No cabe duda de que las personas que se dedican a la actividad científica deben invertir, como en otras profesiones, en su formación, desarrollo y mantenimiento del conocimiento una parte importante de su jornada laboral a lo largo de toda su vida. Sin especificar si este sector se encuentra en el ápice o en la base de la inteligencia, está fuera de cuestión que, en una sociedad sana, deberían tener semejantes oportunidades de multiplicarse. No todo el mundo está dispuesto a ver a su retoño una hora a la semana, por muy absorbente o excitante que sea su campo de investigación. Pero si las circunstancias son muy asfixiantes con un número limitado de becas, contratos y puestos de trabajo, puede que no quede más remedio que competir salvajemente y hacer una inversión desorbitada de tiempo personal. Dirán que es una situación similar a los que dedican años a preparar una oposición. Pero hay diferencias. Mientras que en una carrera administrativa el tiempo para superar una oposición oscila entre dos y cinco años, en el caso de los científicos el tiempo para tener una posición estable se ha elevado a 15, 20 o más. En estas condiciones, poco se puede exigir sobre su “tasa de reproducción”.

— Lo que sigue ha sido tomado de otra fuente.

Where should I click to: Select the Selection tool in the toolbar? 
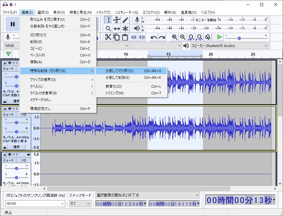tap(108, 20)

Siguiendo con esta mirada retrospectiva, hace unos 100 años el investigador americano Raymond Pearl, el primero que estableció una relación directa del tabaco con el cáncer de pulmón en 1938, escribía un pequeño opúsculo para investigadores jóvenes titulado To Begin With: Being Prophylaxis Against Pedantry. En ese librito, como hemos puesto de relieve en un reciente artículo publicado en la revista Quaterly Review of Biology, Pearl recomendaba lecturas en la línea del canon literario, pero dedicado especialmente a científicos de la rama de la vida, para evitar, en lo posible, un desarrollo unidimensional, traducido a ser persona además de científico. Por destacar algunas de las obras que cita, amén de clásicos relacionados con el conocimiento científico como De rerum natura, de Lucrecio, o la Historia de los animales, de Aristóteles, sorprende encontrar el Oráculo manual y arte de prudencia (1647), de Baltasar Gracián; la Fisiología del matrimonio, de Balzac, o Los vinos de Francia, de H. W. Allen, de donde se puede inferir a qué se refiere Pearl con “vivir”.

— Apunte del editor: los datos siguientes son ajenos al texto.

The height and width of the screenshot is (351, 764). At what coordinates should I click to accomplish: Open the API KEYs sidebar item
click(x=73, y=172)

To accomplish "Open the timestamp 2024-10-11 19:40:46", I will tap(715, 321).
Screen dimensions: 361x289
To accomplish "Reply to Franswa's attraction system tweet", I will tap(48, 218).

No es de esperar que nada de esto se contemple en un proyecto de ley de la ciencia, aunque ya es más cuestionable si no se debería incluir en las recomendaciones a jóvenes que se inscriben en universidades y centros de investigación. Si hoy en día es de obligado cumplimiento que los futuros biólogos hagan cursillos sobre seguridad en los laboratorios o en las salidas de campo, ¿no habría que enseñar o sugerir estilos de pensamiento que permitan desarrollar una carrera científica compatible con una vida personal plena?

La respuesta es más bien no. Todo lo más y, sotto voce, se les dice que los puestos, becas y contratos son muy escasos, la competencia extrema, etcétera. Así que, si quieres intentar vivir de esto (lo de “vivir” es un eufemismo), no tengas hijos, olvídate de las aficiones, vive solo para la ciencia.

Ya quisieran para sí los jóvenes científicos lo que una encuesta reciente ha puesto de manifiesto para los nuevos médicos en Estados Unidos. Para ellos, el balance trabajo-vida es el factor más importante para elegir su primer trabajo.

No debería extrañar que, hoy en día, algunos científicos estén poniendo en solfa la supuesta “pasión” con la que el principiante debe enfrentarse al desarrollo de su actividad. Pasión que muchas veces esconde una explotación descarada. Por no hablar del concepto de hope labor, trabajar sin recibir salario con la esperanza de acumular experiencia con la que aumentar las opciones de conseguir un puesto.

No parece que esta tendencia vaya a cambiar a corto plazo. Así que ese sector, que es el que principalmente contribuye al conocimiento científico básico, no va a poder aportar su parte a la herencia social con el mismo peso que lo va a hacer cualquier otro.

Salvo que, de verdad, se haga algo por ello.

Azucena López Márquez es periodista del departamento de comunicación del Museo Nacional de Ciencias Naturales y Antonio G. Valdecasas, investigador en el mismo centro.